Label-Free Multivariate Time Series Anomaly Detection

TL;DR

MTGFlow is proposed, an unsupervised anomaly detection approach for Multivariate Time series anomaly detection via dynamic Graph and entity-aware normalizing Flow and a cluster strategy that capitalizes on the commonalities of entities with similar characteristics, resulting in more precise and detailed density estimation.

Abstract

Anomaly detection in multivariate time series (MTS) has been widely studied in one-class classification (OCC) setting. The training samples in OCC are assumed to be normal, which is difficult to guarantee in practical situations.
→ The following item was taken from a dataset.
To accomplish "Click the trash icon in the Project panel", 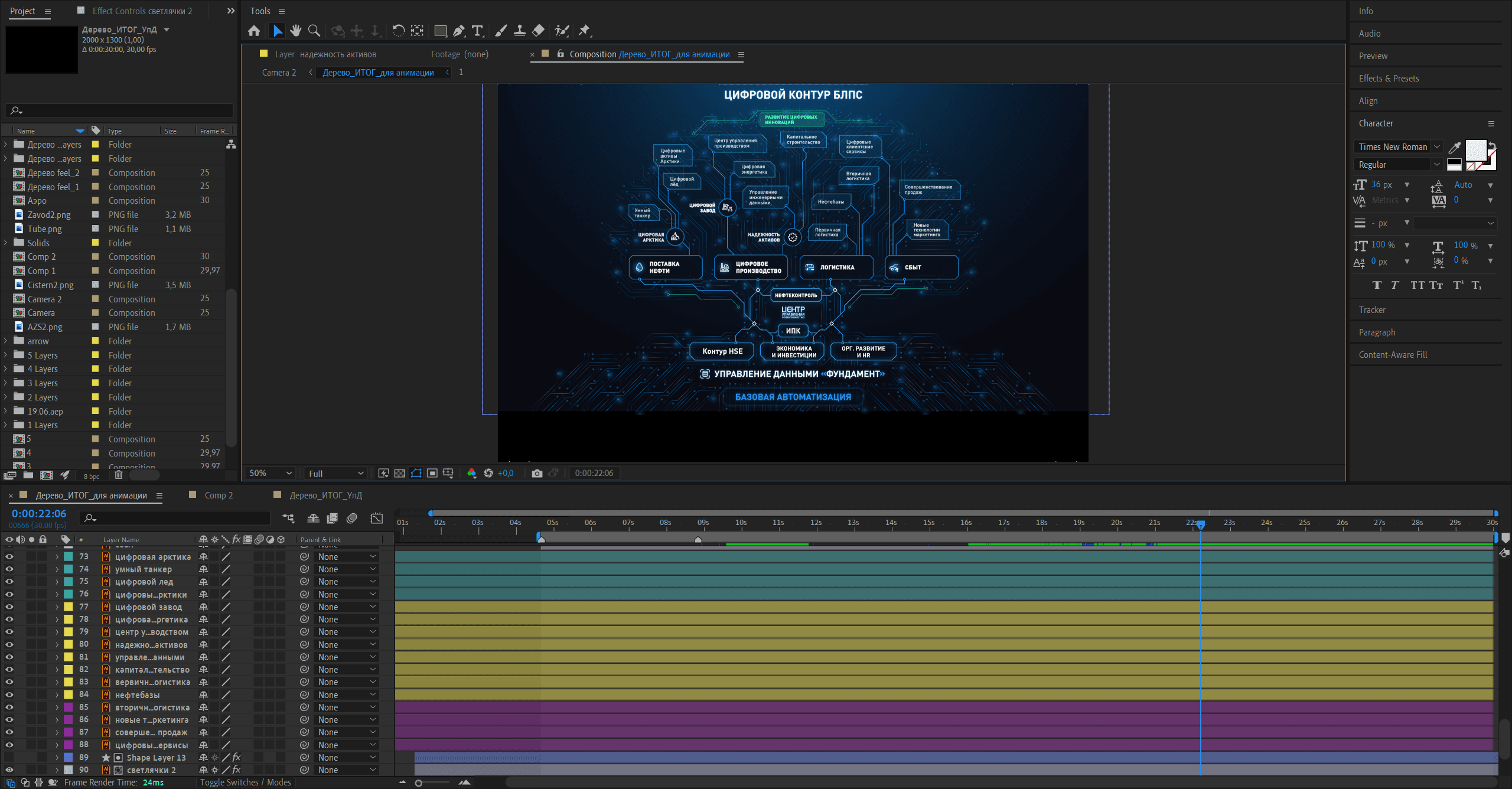I will [119, 475].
Such a case may degrade the performance of OCC-based anomaly detection methods which fit the training distribution as the normal distribution. In this paper, we propose MTGFlow, an unsupervised anomaly detection approach for MTS anomaly detection via dynamic Graph and entity-aware normalizing Flow. MTGFlow first estimates the density of the entire training samples and then identifies anomalous instances based on the density of the test samples within the fitted distribution. This relies on a widely accepted assumption that anomalous instances exhibit more sparse densities than normal ones, with no reliance on the clean training dataset. However, it is intractable to directly estimate the density due to complex dependencies among entities and their diverse inherent characteristics. To mitigate this, we utilize the graph structure learning model to learn interdependent and evolving relations among entities, which effectively captures complex and accurate distribution patterns of MTS. In addition, our approach incorporates the unique characteristics of individual entities by employing an entity-aware normalizing flow. This enables us to represent each entity as a parameterized normal distribution. Furthermore, considering that some entities present similar characteristics, we propose a cluster strategy that capitalizes on the commonalities of entities with similar characteristics, resulting in more precise and detailed density estimation. We refer to this cluster-aware extension as MTGFlow_cluster. Extensive experiments are conducted on six widely used benchmark datasets, in which MTGFlow and MTGFlow cluster demonstrate their superior detection performance.

Figures (13)

• Figure 1: Schematic diagram of OCC-based and density-based methods on a dataset with mixed normal and abnormal data. Left: OCC-based methods are vulnerable to noisy labels, leading to inaccurate decision boundaries. Right: Unlike OCC-based methods, density-based methods estimate the density of the test samples, where anomalies are located in low-density regions. Note that the deeper the color, the higher the density.
• Figure 2: Overview of the proposed MTGFlow and MTGFlow_cluster. Within a sliding window of size $T$, time series $x^{c}$ is fed to the RNN module to capture the temporal correlations. Hidden states of RNN are regarded as time encoding, $H^{c}$. Meanwhile, $x^{c}$ is also input to the graph structure learning module to capture dynamic interdependencies among entities, which are modeled as adjacency matrix $A^{c}$. The spatio-temporal conditions $C^{c}$ are derived via the graph convolution operation for $H^{c}$ and $A^{c}$. Finally, $C^{c}$ is used to help entity/cluster-aware normalizing flow model to produce entity/cluster-specific density estimation for the distribution of time series.
• Figure 3: Comparison with advanced methods on ROC curves for four datasets.
• Figure 4: Log likelihoods for anomalies on MTGFlow and MTGFlow_cluster.
• Figure 5: Discrimination comparison on SWaT between GANF, MTGFlow, and MTGFlow_cluster.